Waka Waka or Waka Thuqhuri Tinti Waka is an urban popular dance from Bolivia. Its autochthonous origin is found in the Municipality of Umala, Province of Aroma, Department of La Paz. There are other variants, such as the native of Waka Tinti originally from the community of Cairiri, the municipality of Umala, the Province of Aroma de La Paz, Tinti Caballo and the native of Waka Tinki originally from the Paxsiamaya region, Prov. Los Andes of the Department of La Paz.

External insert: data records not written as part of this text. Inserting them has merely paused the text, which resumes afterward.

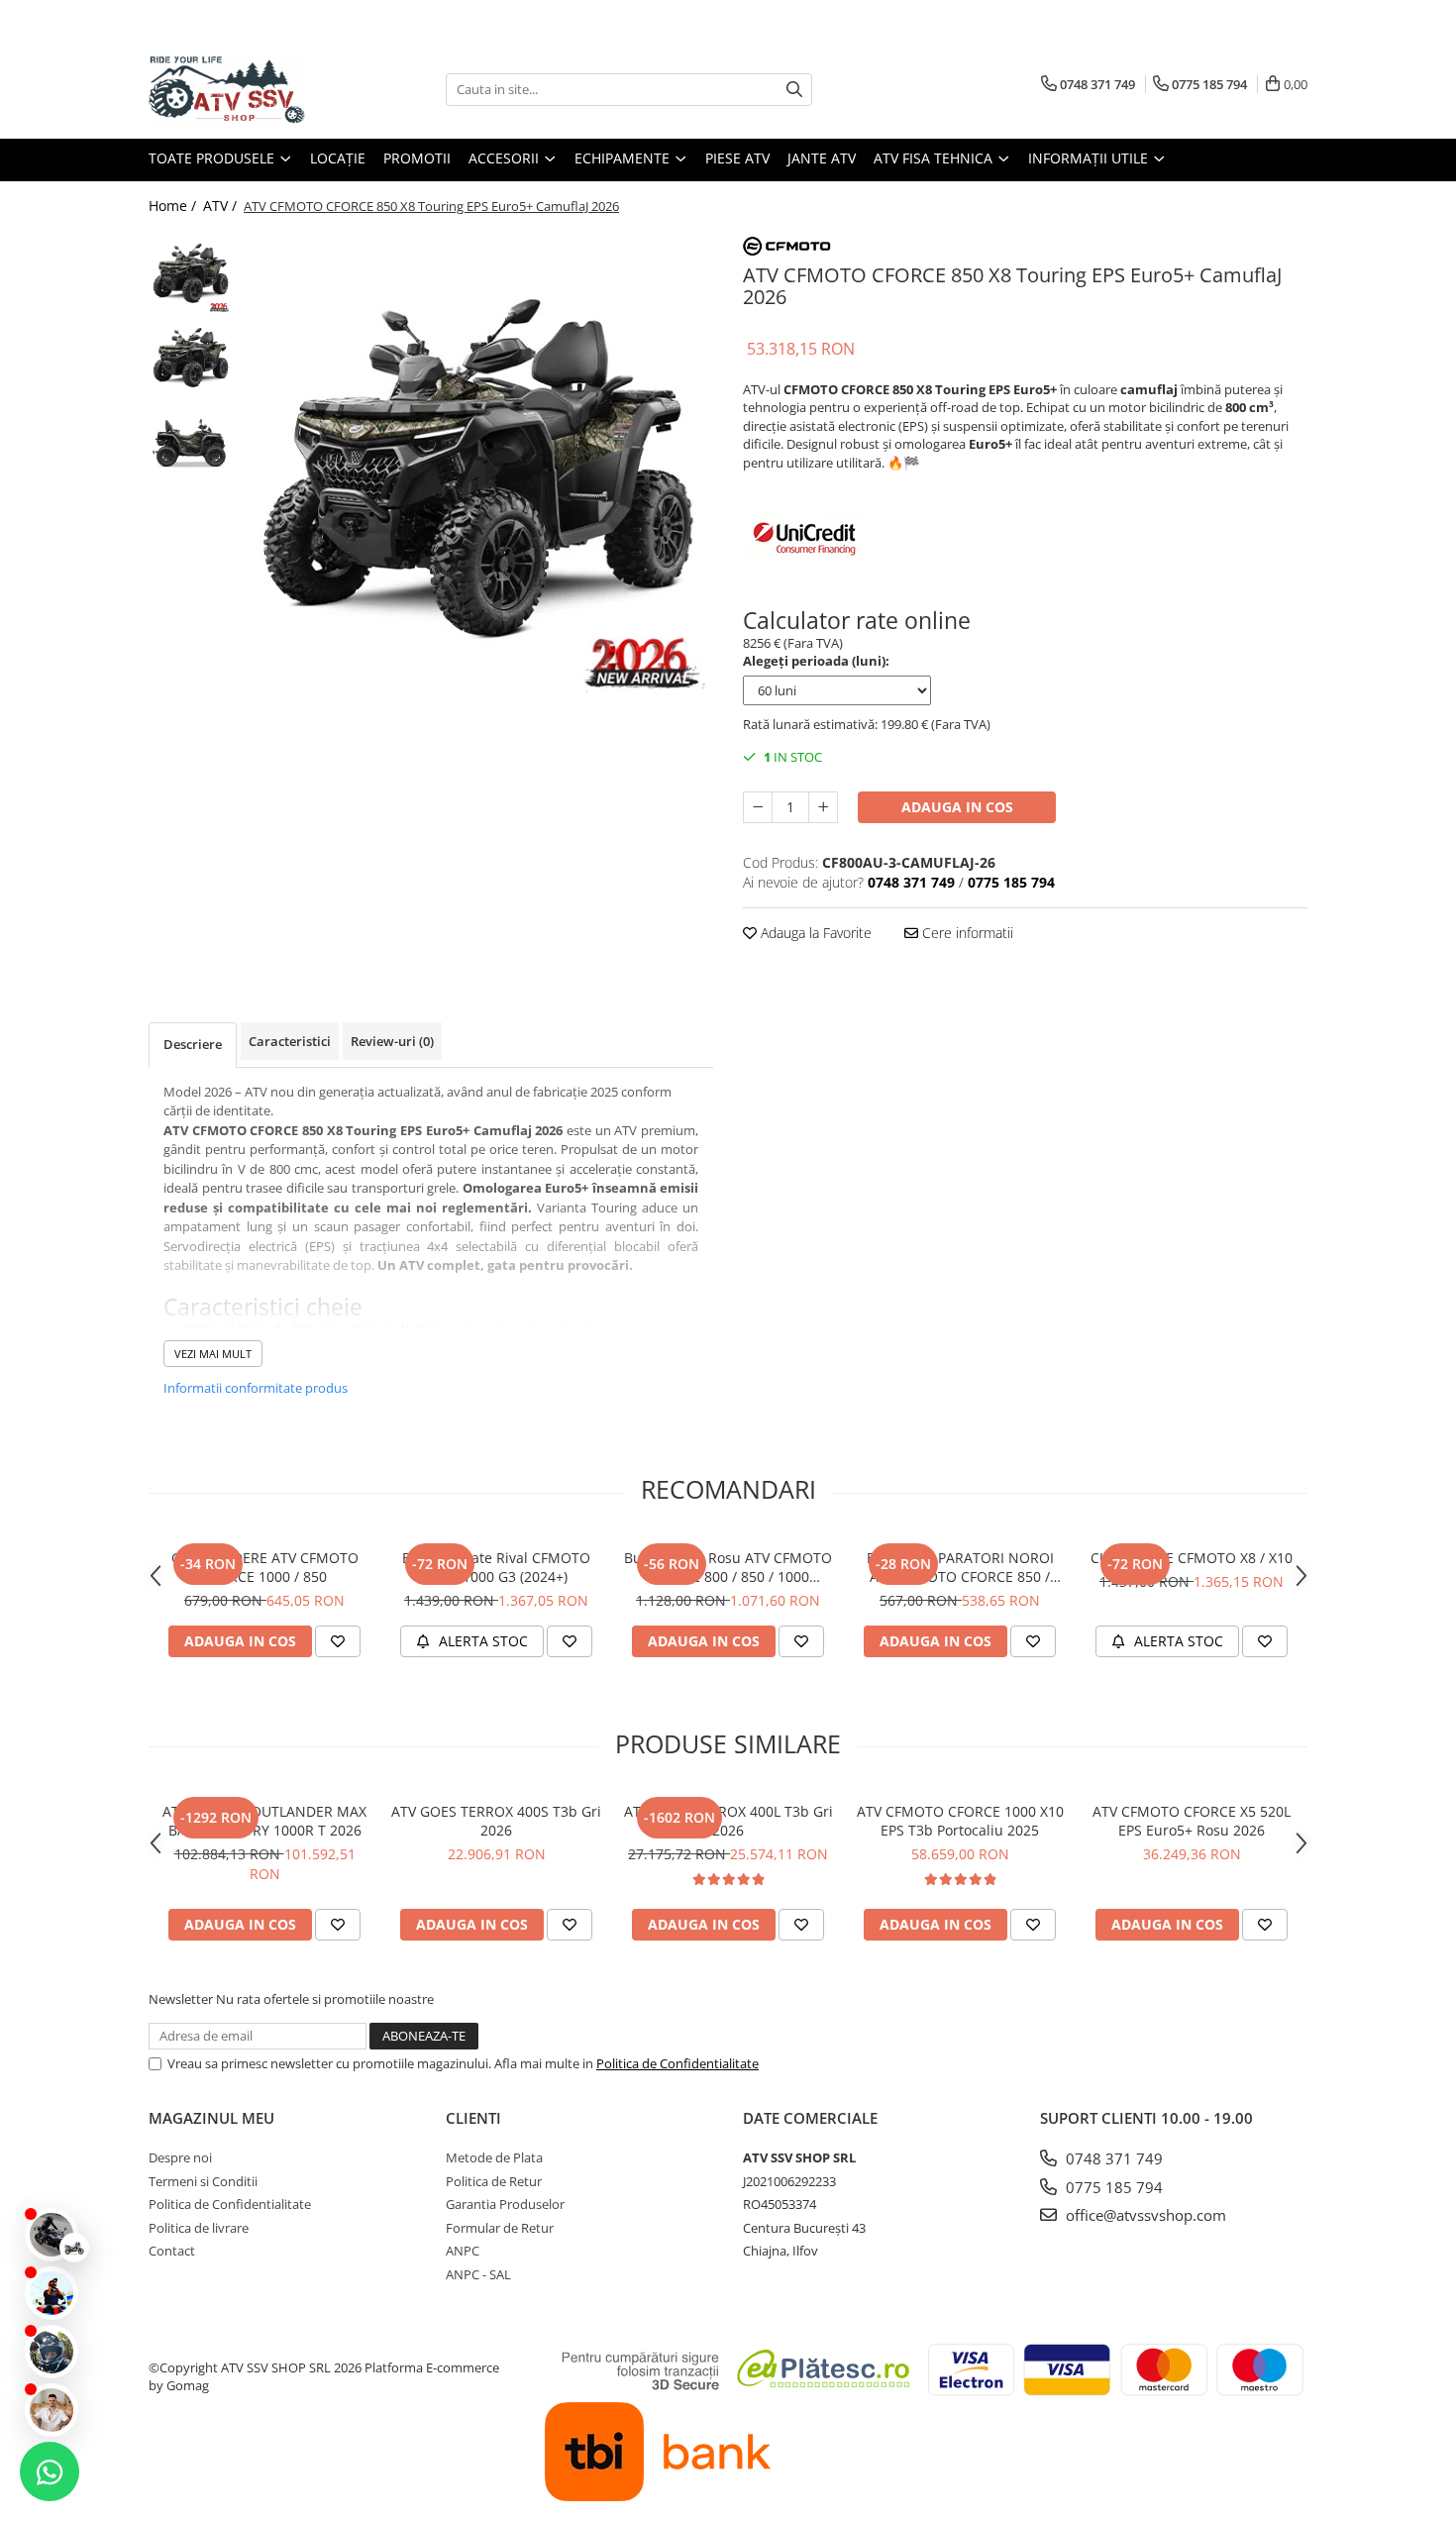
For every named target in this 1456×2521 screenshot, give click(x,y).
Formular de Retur (500, 2228)
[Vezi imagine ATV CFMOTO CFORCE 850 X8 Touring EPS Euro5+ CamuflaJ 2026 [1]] (191, 357)
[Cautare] (794, 89)
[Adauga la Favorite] (338, 1641)
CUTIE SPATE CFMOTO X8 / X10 (1192, 1557)
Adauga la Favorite (814, 932)
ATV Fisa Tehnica (935, 158)
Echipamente (624, 158)
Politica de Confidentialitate (677, 2063)
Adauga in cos (957, 806)
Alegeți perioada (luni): (816, 661)
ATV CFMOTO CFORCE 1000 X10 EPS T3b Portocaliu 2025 (960, 1820)
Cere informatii (965, 932)
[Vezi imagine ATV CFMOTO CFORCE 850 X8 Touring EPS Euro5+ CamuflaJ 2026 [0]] (191, 273)
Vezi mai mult (213, 1353)
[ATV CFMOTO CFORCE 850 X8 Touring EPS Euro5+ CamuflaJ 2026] (478, 466)
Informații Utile (1090, 158)
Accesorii (505, 158)
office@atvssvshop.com (1144, 2215)
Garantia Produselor (505, 2204)
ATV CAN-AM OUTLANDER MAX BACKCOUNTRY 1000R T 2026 (264, 1820)
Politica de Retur (494, 2181)
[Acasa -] (248, 89)
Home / (174, 205)
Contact (172, 2250)
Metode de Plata (494, 2157)
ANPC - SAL (478, 2274)
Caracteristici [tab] (290, 1041)
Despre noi (180, 2157)
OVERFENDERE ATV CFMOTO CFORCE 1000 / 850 (265, 1567)
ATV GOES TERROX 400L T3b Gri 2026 (728, 1820)
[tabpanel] (478, 466)
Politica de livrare (199, 2228)
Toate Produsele (213, 158)
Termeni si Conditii (203, 2181)
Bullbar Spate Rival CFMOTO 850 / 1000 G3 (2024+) (496, 1567)
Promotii (417, 158)
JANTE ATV (821, 158)
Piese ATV (737, 158)
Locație (337, 158)
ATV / (222, 205)
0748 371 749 (1112, 2158)
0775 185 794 (1112, 2187)
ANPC (462, 2250)
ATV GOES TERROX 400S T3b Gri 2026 (496, 1820)
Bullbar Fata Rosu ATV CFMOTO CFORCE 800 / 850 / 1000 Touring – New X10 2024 (728, 1567)
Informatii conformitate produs (255, 1388)
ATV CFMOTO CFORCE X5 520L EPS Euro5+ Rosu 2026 (1191, 1820)
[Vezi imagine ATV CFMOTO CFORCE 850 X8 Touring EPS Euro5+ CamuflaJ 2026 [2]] (191, 441)
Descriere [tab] (192, 1044)
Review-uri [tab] (392, 1041)
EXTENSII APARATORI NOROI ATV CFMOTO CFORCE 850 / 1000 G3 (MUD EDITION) (960, 1567)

What differentiates the urban version of its rural variants is not only music and clothing, but also the choreographic content of dance.

The women who participate in this dance usually wear dozens of skirts on their hips. In spite of this, they move their waists from side to side to the rhythm of the music and the sound of the bells that hang from the neck of the bulls that the men carry.

As characters are the milkmaids or guides and the k'aisillas that are the pastoral girls. The kusillos are young dancers who go from one place to another jumping and making people happy. There are also the oldest jilakatas or dancers, and the bullfighter or kausalla.

In 2004, the Official Office of Cultures of La Paz chose the dance as emblematic of the La Paz del Gran Poder festival.

In 2007, the dance was declared, through resolution 1752 of the Departmental Council, as Cultural and Intangible Historical Heritage of the Department of La Paz, and Intangible Cultural Heritage of Bolivia in 2012.

It is one of the traditional dances of the Oruro Carnival, declared by UNESCO as the Masterpiece of the Oral and Intangible Heritage of Humanity.